Les vêtements concernés sont les suivants:

- les robes portant les références 16H162/R49, 16H163/R48, 16H163/117, 16H163/R117L, 16H163/R47L et 16H180/R79L,

- une jupe référence 16H163/J18,

- un boléro référence 16H163/V253,

- un pull manches courtes référence 16H406/PU47,

- un cardigan référence 16H406/CAI9.

Sur autorisation du président du tribunal de grande instance de Paris, la société DSH a fait procéder à des opérations de saisie-contrefaçon au sein d'une boutique et du siège social de la société Paule Ka le 6 octobre 2016. A l'occasion de ces opérations de saisie-contrefaçon, des documents et vêtements ont été saisis et un procès verbal dressé par l'huissier de justice instrumentaire.

La société DSH a, par acte du 4 novembre 2016, fait assigner la société Paule Ka devant le tribunal de grande instance de Paris en contrefaçon de droit d'auteur et subsidiairement, en agissements parasitaires.

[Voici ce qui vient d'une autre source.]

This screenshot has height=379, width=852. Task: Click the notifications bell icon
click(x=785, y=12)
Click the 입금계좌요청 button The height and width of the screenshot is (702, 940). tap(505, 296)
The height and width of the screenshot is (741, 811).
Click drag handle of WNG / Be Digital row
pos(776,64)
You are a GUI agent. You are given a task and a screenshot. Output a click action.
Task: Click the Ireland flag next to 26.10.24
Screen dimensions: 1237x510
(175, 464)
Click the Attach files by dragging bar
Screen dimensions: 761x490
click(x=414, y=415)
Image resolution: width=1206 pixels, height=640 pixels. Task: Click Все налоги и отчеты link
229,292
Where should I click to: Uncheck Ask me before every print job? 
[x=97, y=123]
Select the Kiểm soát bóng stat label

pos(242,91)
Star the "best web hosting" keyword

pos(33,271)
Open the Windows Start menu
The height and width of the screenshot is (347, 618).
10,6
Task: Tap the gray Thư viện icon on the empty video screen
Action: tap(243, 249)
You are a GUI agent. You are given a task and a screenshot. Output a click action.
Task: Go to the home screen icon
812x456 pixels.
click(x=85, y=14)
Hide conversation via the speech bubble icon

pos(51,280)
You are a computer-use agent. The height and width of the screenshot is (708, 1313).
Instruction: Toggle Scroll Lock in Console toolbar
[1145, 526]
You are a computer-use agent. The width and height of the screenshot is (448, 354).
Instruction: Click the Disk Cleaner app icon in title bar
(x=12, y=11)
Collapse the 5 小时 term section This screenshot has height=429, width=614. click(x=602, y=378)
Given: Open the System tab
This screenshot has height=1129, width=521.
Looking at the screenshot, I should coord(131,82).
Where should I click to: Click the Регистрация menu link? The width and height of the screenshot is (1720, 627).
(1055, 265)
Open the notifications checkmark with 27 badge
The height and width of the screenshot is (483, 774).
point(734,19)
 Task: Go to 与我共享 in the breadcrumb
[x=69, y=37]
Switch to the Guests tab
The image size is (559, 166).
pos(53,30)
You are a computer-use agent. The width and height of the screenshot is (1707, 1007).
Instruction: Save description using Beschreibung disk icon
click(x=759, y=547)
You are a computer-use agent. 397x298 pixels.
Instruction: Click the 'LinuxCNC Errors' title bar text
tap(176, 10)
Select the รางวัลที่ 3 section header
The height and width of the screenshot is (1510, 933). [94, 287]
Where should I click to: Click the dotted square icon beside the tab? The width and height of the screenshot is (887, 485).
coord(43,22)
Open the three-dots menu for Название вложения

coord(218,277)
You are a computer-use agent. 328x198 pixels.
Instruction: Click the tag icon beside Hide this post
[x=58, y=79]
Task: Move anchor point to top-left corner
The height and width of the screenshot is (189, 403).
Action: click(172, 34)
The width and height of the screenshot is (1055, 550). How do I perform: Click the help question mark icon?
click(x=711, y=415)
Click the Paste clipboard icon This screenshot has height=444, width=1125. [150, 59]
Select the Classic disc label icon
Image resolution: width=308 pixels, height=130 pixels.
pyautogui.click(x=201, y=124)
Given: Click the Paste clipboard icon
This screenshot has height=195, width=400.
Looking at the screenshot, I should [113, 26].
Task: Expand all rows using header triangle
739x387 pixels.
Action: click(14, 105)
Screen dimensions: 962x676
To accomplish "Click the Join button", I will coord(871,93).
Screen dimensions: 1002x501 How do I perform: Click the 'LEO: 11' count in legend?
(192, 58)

Les vêtements objets du litige ayant été confectionnés à partir de la dentelle achetée auprès de la société Limonta, la société Paule Ka a par acte du 27 mars 2017, fait assigner cette dernière en intervention forcée et en garantie.

Les instances ont été jointes par le juge de la mise en état.

Le jugement déféré du tribunal de grande instance de Paris du 9 novembre 2018 a :

- rejeté la 'n de non recevoir soulevée par les sociétés Paule Ka et Limonta ;

- dit que le dessin référence 970120 de la société DSH est original ;

- rejeté le moyen tiré de la nullité du procès-verbal de saisie-contrefaçon ;

- dit que les sociétés Paule Ka et Limonta ont commis des actes de contrefaçon en faisant fabriquer, en important, en offrant à la vente et en commercialisent la dentelle composant les robes portant sur les références 16H162/R49, 16H163/R48, 16H163/R117, 16H163/RI17L, 16H163/R47L et 16H180/R79L, une jupe 16H163/J18, un boléro 16HI63fV25, un pull manches courtes 16H406/PU47 et un cardigan 16H406/CAI9 reproduisant les caractéristiques originales du dessin référence 970120 dont la société DSH est titulaire;

En conséquence :

- fait interdiction à la société Paule Ka et à la société Limonta de commercialiser lesdits vêtements reproduisant les caractéristiques du dessin 970120 de la société DSH, et ce sous astreinte provisoire de 500 euros par infraction constatée passé un délai de un mois à compter de la signification du jugement et ce, pendant un délai de 4 mois ;

- dit que le tribunal se réserve la liquidation de l'astreinte ;

- condamné in solidum la société Paule Ka et la société Limonta à payer à la société DSH la somme de 250 000 euros à titre de dommages et intérêts en réparation du préjudice résultant de la contrefaçon du dessin 970120 ;

- ordonné la destruction sous le contrôle d'un huissier de justice, de tous les produits contrefaisants restant en stock au sein de la société Paule Ka et au sein de la société Limonta, aux frais de ces dernières, à charge pour elles d'en justifier à la société DSH dans les 30 jours suivant la signification du jugement ;

- débouté les parties du surplus de leurs demandes ;

- condamné in solidum la société Paule Ka et la société Limonta à verser à la société DSH la somme globale 10 000 euros sur le fondement de l'article 700 du code de procédure civile ;

- condamné in solidum la société Paule Ka et la société Limonta aux entiers dépens avec distraction au profit de Me Corinne Champagner Katz, avocat, en application de l'article 699 du code de procédure civile, en ce compris les frais de saisie-contrefaçon ;

- ordonné l'exécution provisoire de la décision, sauf en ce qui concerne la destruction des produits issus de la contrefaçon.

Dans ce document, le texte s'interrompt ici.